I had a spare, and it took only a few minutes to dig it out. To remove and replace the old one, I had to first remove a shelf in the aft part of the engine room that holds a bin of miscellaneous engine spares as well as my compressor. The rest of the R & R process took about an hour, and all together, the whole thing took maybe 90 minutes for the entire procedure. It went well and without a hitch – always a bad sign.
We topped up the transmission oil and started up the engine. I didn't see anything leaking, so we motored for an hour, then I checked the oil level again. Yikes! It was down another quart. We have three hydraulic hoses connected to the transmission – two that go to the heat exchanger and one that operates the prop shaft brake. With the shelf out I had a better view of the hoses, and I saw a small collection of oil on the hose for the prop brake. I removed it, and sure enough, there was a crack in the underside of one of the fittings.
We could do without the hose if I could figure out a way to plug the hole it was screwed into on the transmission. I rooted around in my various parts bins and finally found a brass hose barb adapter with the right size male thread. Using a bolt, nut and copious amounts of Permatex Gasket Maker (the type impervious to transmission and engine oil), I made a plug for the hole that would withstand the pressure. I screwed it into place, topped up the oil, and we motored for another hour. When I checked the oil level again, the good news was that the oil level seemed to be holding. The bad news was that the engine room was awash in seawater. While I was trying to figure out where it was coming from, the high water bilge alarm went off.
There is an old adage that there is no better bilge pump than a panicked sailor with a bucket. While we weren't quite at the panic level, it was obvious we needed to handle the problem. I closed all the seacocks that could possibly be feeding water into the engine room then we turned on both electric bilge pumps, Marcie began pumping the manual bilge pump, and I worked at bailing out the engine room. Even so, we were barely keeping up with the water ingress. Where the hell was all that water coming from?

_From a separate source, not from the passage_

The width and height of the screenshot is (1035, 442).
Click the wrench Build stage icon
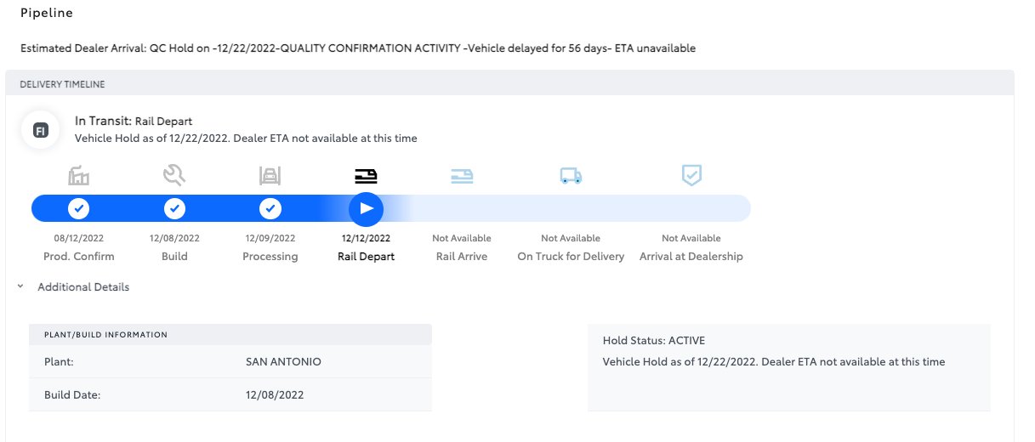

Then I spotted the culprit. The prop shaft seal, which is located well aft of the engine room, has a vent hose that should be led up above the water line. I had routed it to the top of the engine room and secured it in place with cable ties. Apparently, when I removed the shelf, I inadvertently pulled it loose from the cable ties. It stayed in place for awhile, but the vibration from the engine caused it to slide down and the end eventually came to rest on the engine room floor – well below the waterline. It was a quick fix to put it back where it belonged, and this time I made sure it could never come loose again.
It took another half hour to pump out all the water and clear the engine room. After checking everything one last time, we were on our way. We checked the transmission oil every hour for several hours, and it was no longer losing oil.
What I took away from all this was that while it was nice to be able to find and repair the transmission leak problem, I am most embarrassed that I didn't properly secure the vent line, causing an emergency situation.
Looking at the bright side, we did get to test the high water bilge alarm and all three bilge pumps, which, happily, all worked.